(Pixel coordinate grounding data)
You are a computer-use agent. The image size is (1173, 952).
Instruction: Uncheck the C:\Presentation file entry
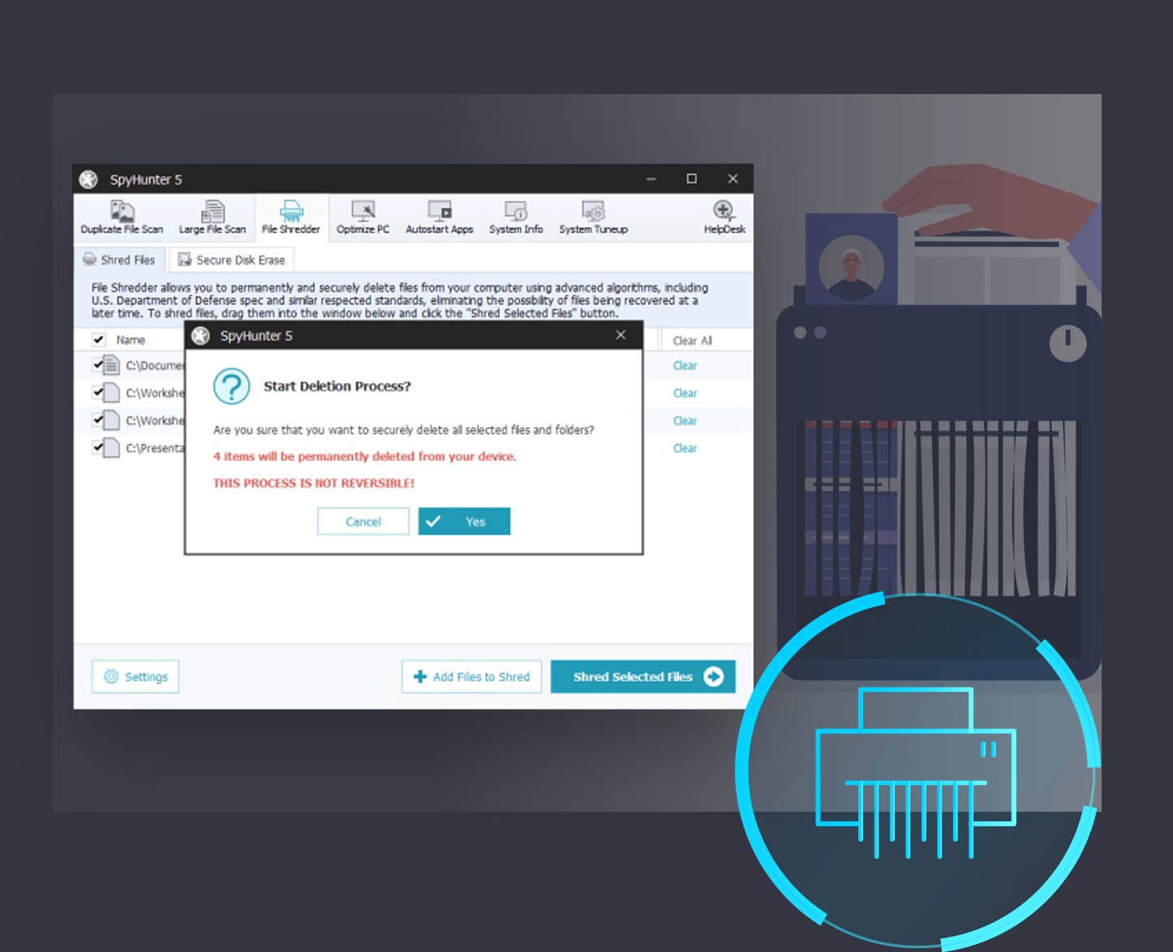(97, 448)
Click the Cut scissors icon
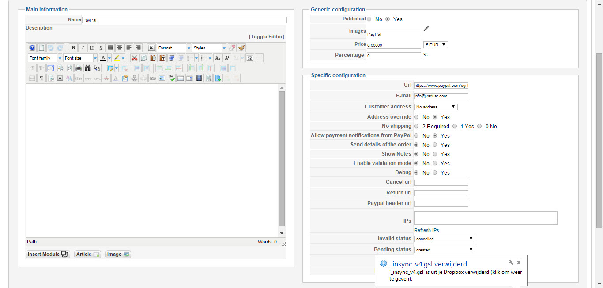This screenshot has width=603, height=288. 135,58
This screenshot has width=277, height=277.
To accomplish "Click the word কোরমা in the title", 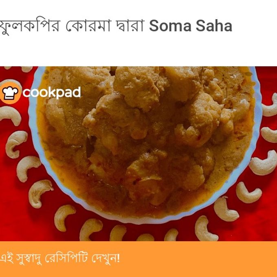I will click(89, 26).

#### [YOUR TASK]
Pictures are to be left out; otherwise, retype exactly the lines from the first line of the data through the line containing "This screenshot has width=277, height=277.".

#### [ANSWER FOR THIS EXERCISE]
You are a computer-use agent. The image size is (1173, 952).
Instruction: Uncheck the C:\Presentation file entry
(97, 448)
Click the Cut scissors icon
This screenshot has width=603, height=288. 135,58
This screenshot has width=277, height=277.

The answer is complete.